Finalmente, si se descubre que normalmente no basta la partida destinada para un sobre considerado como importante, podría ser buen momento para volver a examinar la distribución (de esos hipotéticos 600 euros). Una posibilidad es la de quitar cierta cantidad a "entretenimiento" y añadirla a "comer fuera", si esa es la prioridad escogida.

Los principales pros de este método

El principal es ayudar a las personas que quieran mantener sus gastos mensuales bajo control, y que crean que no son capaces de mantener estas partidas. Otros beneficios que aporta son: 

-Ayuda a gastar menos: al usar efectivo la gente suele gastar menos dinero, ya que según Lins: "Algo que tiene que ver con repartir el dinero físicamente hace que nos cueste más gastar".

-Refuerza la disciplina personal a a la vez que otorga ese control: cuando se establecen límites pactados, se podrían ver reducidos el derroche y los impulsos para gastar.

-Otorga conocimiento sobre los propios hábitos de gasto y consumo: tras unos pocos meses se conocerán las principales formas en que se gasta el dinero, y se identificarán las áreas problemáticas.

¿Qué contras tiene?

El sistema de presupuesto mediante sobres también acarrea algunas desventajas, todas ellas relacionadas con el dinero en efectivo. De todas formas, si no se quiere llevar encima o guardar dinero en efectivo, se pueden utilizar las aplicaciones para hacer presupuesto, así como hojas de cálculo.

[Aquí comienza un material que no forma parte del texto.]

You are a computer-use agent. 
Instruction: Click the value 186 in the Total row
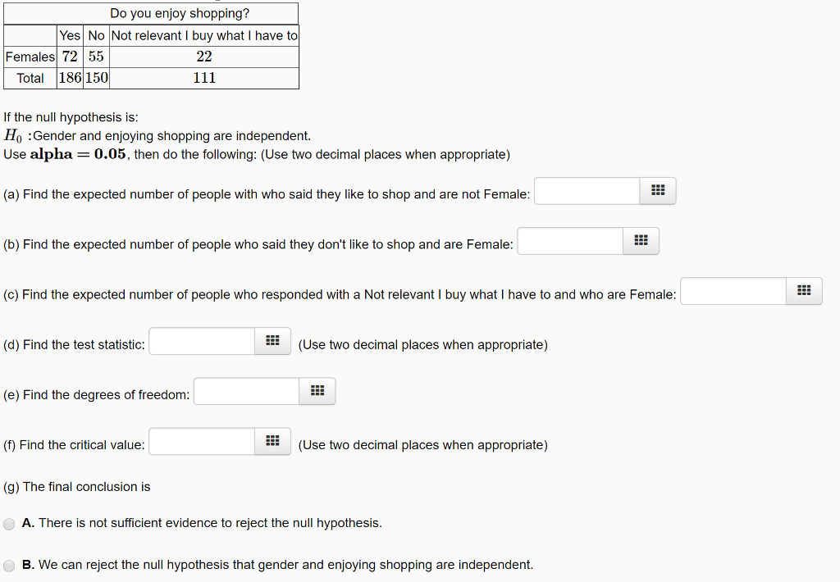[70, 78]
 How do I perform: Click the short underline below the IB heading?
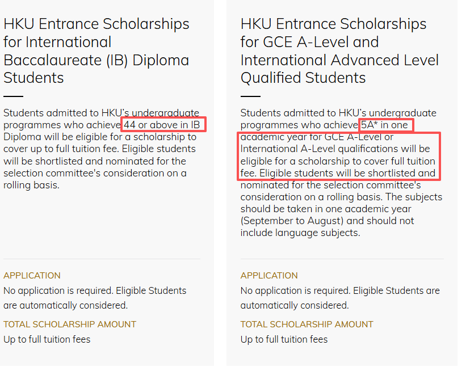click(x=13, y=96)
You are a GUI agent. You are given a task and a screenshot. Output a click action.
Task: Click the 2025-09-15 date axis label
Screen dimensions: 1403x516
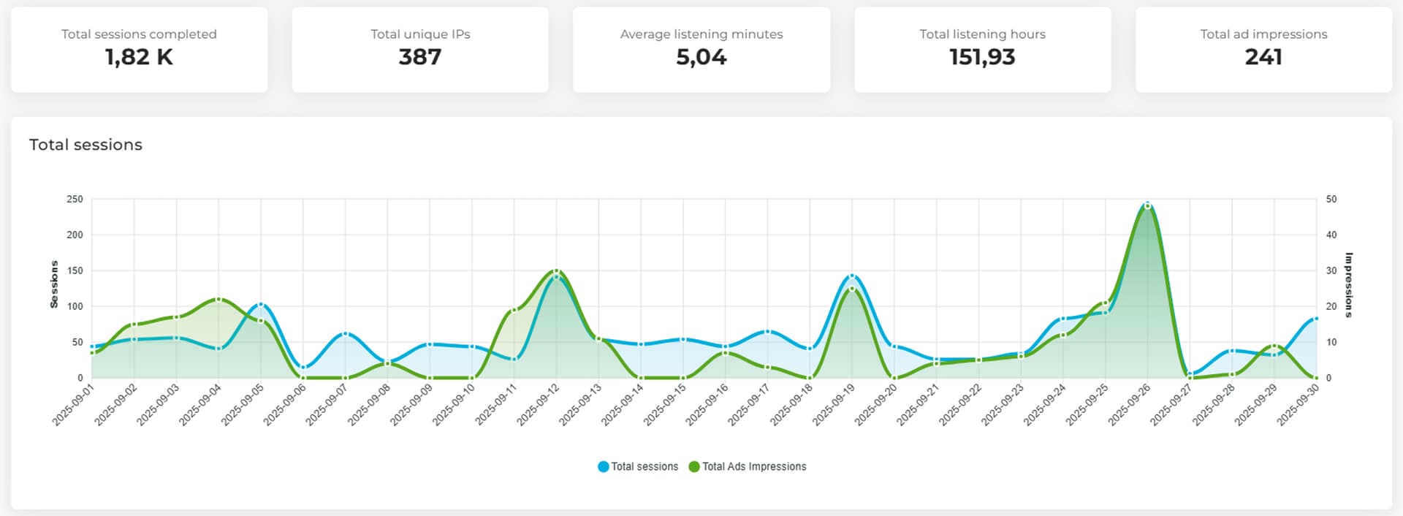(x=665, y=404)
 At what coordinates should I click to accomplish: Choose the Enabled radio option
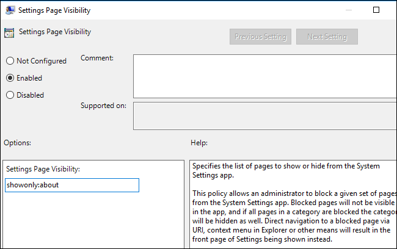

-Implica dedicarle tiempo: en el caso de optar por los sobres y el efectivo, entonces el proceso de conseguir el efectivo de cada paga y dividirlo cada mes podrá resultar tedioso.

-El efectivo aumenta el riesgo de robo y de pérdida: puede que el seguro de la casa cubra dichos extravíos, pero dependerá de los límites contratados. Es obvio que las tarjetas y carteras digitales brindan una mayor seguridad, pero a su vez implican cero responsabilidad en caso de pagos autorizados, en la mayoría de casos.

-No se dispone de los beneficios por tarjeta de crédito: muchas tarjetas incluyen programas de recompensas y cobertura incorporada. El uso de efectivo, por tanto, no traerá consigo detección de fraude, garantías extendidas o protección ante compras.